Thursday 1 June 2017

Broken Politics


So Mrs May would rather be on the campaign trail than participating in a TV debate. While she can easily ignore or evade voters' questions in a carefully staged and heavily scripted visit to a factory or a bakery, it's a bit more difficult on a national TV debate. Then there is that little matter of the uncosted manifesto, not to mention answering accusations of Tory smear tactics against Corbyn.


There is an impressive body of data to suggest TV debates help to inform, educate and encourage the electorate to participate more in democracy - greater numbers watch the gladatorial election debates than any other form of campaigning. They can even get the electorate to more fully inspect manifestos, rather than relying on slanted propaganda from a partizan press - whether the Daily Telegraph (or Mail) or the Guardian. They also equalise party access to the mass media, giving parties with a smaller election budget a better chance to get their message across.

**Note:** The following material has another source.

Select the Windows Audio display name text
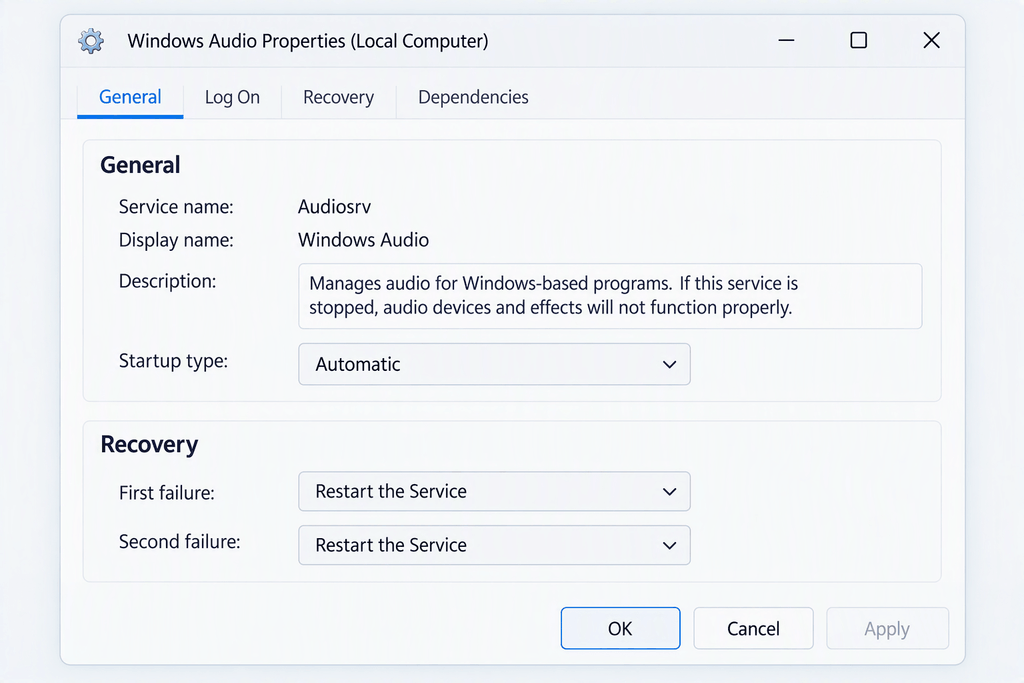This screenshot has width=1024, height=683. (364, 240)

Increasingly, in Western democracies, campaigns have become dominated by the trustworthiness of the political leaders, who are candidates for the highest office in the land. The Leaders' TV Debate is basically a job interview with the board of directors. The Americans have been doing Presidential debates since the 60s and the Swedes since the 50s.

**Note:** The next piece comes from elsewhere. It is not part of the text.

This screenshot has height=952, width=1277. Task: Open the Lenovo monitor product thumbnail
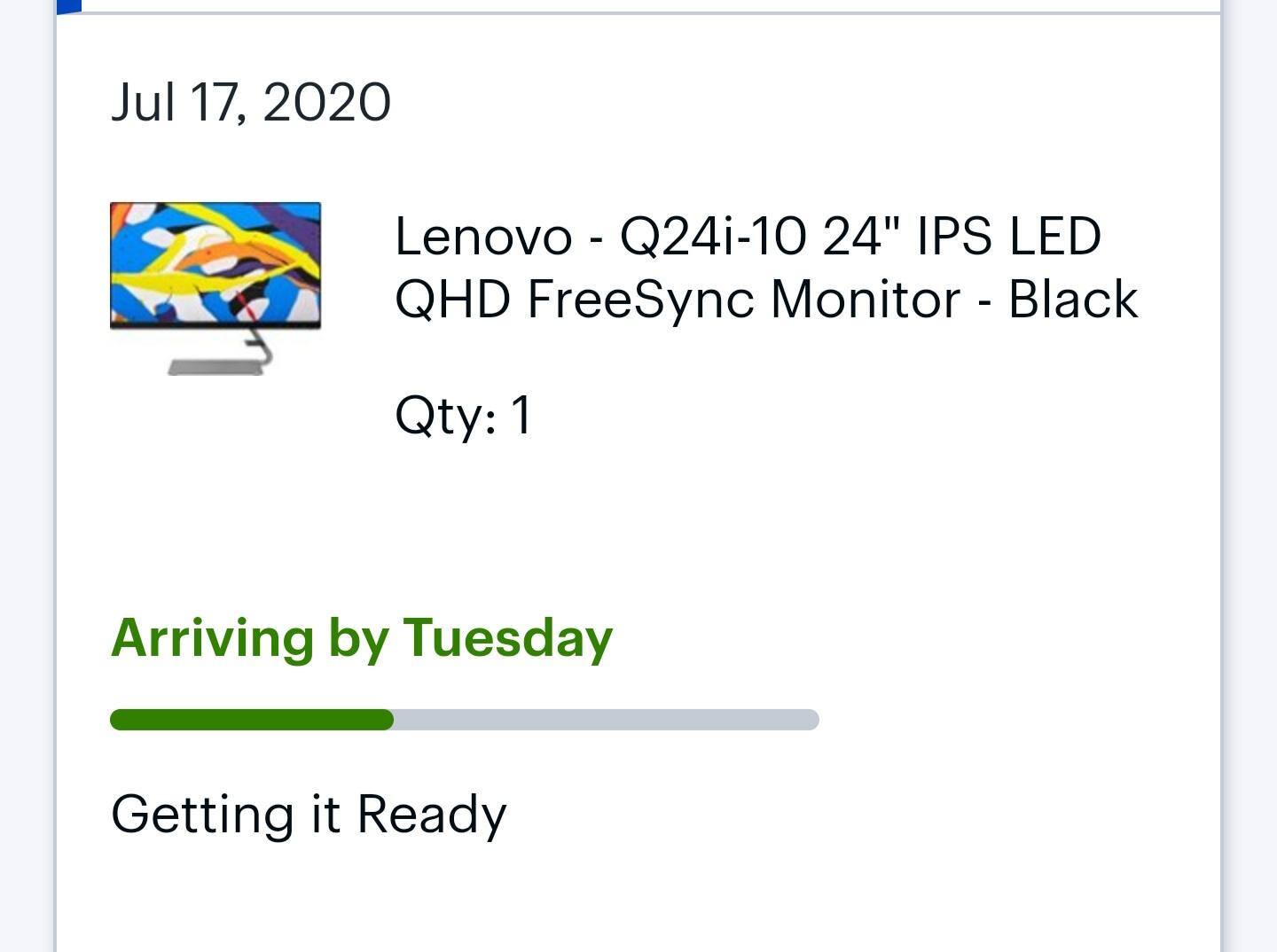(x=215, y=288)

If Theresa May saw the debate as a distraction from the forthcoming Brexit negotiations, then why the hell call an election 11 days before they're due to start, unless it was pure, but misplaced opportunism. Nothing essentially wrong with opportunism, but the fact she said one thing and did another makes one doubt her every utterance. If I hear the words 'strong and stable' once more, I'll throw up. A reduction to a 5 (or 3, if today's stats are to be believed) point lead from the massive one at the start of the campaign is not strong, nor are several policy U turns during the campaign an indication of either strength or stability, nor indeed principle.

No-one seemed to mention the absence of Nicola Sturgeon, who has always struck me as quite strong and fearless. It'll be an interesting election.

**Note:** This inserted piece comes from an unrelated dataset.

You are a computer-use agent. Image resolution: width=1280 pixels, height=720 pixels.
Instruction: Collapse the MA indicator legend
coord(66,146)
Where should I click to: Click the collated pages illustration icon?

The winner? I'd say Caroline Lucas gave the best, most sincere performance on the night. Corbyn had the best policies and is also cam across as sincere.

The loser? Either Rudd or Nuttall. Hard to choose between them - Rudd was trying hard to defend the indefensible and I just can't take Nuttall seriously as a political force, or indeed a human being.

We watched Jimmy McGovern's 'Broken' last night. Utterly believable and a salient reminder to all about how hard it can be to live on the breadline.